* **GIVEN PROBLEM 1**
Translate this sentence from the war pigeons post below into Spanish: "They were even used to rescue men lost at sea."
* **GIVEN PROBLEM 2**
Carry on the post about war pigeons below, starting after its final sentence.

══ EXCERPTED TEXT ══

Tuesday, October 14, 2008
Famous War Pigeons
One of the most interesting aspects of the history of pigeons is their service in the military. During WWI the homing pigeons played a major role in communications - often they were the only means of communication available. The US and French military maintained and used homing pigeons up to and including the Vietnam War.
During both world wars Pigeons were brave soldiers holding the rank of captain. They were often released from behind enemy lines from Airplanes and from ships far out to sea. Many a downed airmen owes their life to a pigeon he let go as he sat in a tiny rubber raft in the ocean.
They were even used to rescue men lost at sea. In WWII, US forces took advantage of the pigeon's excellent eyesight (up to 10 miles, even in fog) and rare ability to see and recognize different colors. Specially trained pigeons rode in the bellies of rescue planes, pecking a button upon spotting the orange survival vest of a downed pilot.

═══
══ DATA SEGMENT ══

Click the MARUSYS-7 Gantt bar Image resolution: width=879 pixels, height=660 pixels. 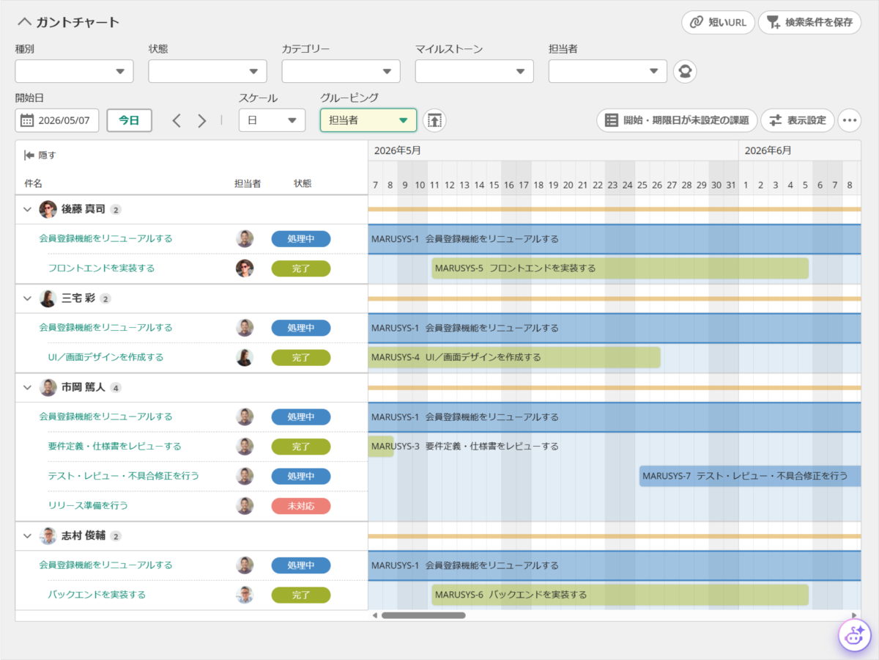(750, 476)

═══

* **OUTPUT 1**
Incluso se usaron para rescatar a hombres perdidos en el mar.

* **OUTPUT 2**
Pigeon soldiers were decorated and buried with military honour. The Dicken Medal was instituted in 1943 to honour the work of animals in war recognized for their outstanding acts of bravery and devotion to duty. Recognized worldwide as the animals' Victoria Cross, the medal was awarded 54 times between 1943 and 1949, to 32 pigeons, 18 dogs, three houses and a cat, to acknowledge actions during WWII.
Here are just a few short histories of some famous war pigeons. These are amazing stories of pigeons fighting to return home no matter what the cost. Many pigeon were mortally wounded carrying life-saving messages across Asian jungles, vast deserts and the frozen arctic. These are stories of pigeons that were shot at, caught in crossfire or hunted down by Hitler's Platoon of Falcons. They lost eyes, feet, and other body parts, but continuing their missions nonetheless.
KENLEY LASS was dropped into France with an agent codenamed Phillippe who was parachuted behind enemy lines. In October 1040 Kenley Lass flew back to her loft, the first successful receipt of secret communications from an agent working in occupied Europe. She received her Dicken Medal in March 1945.
MARY OF EXETER, the pigeon that just wouldn't give up.
Also a recipient of the Dickens Medal, she served for five years during the Second World War until 1945, dropped prepeatedly into France and then returning to England. Mary was enlisted in the EXETER GROUP on the National Pigeon Service lines of defensive communication.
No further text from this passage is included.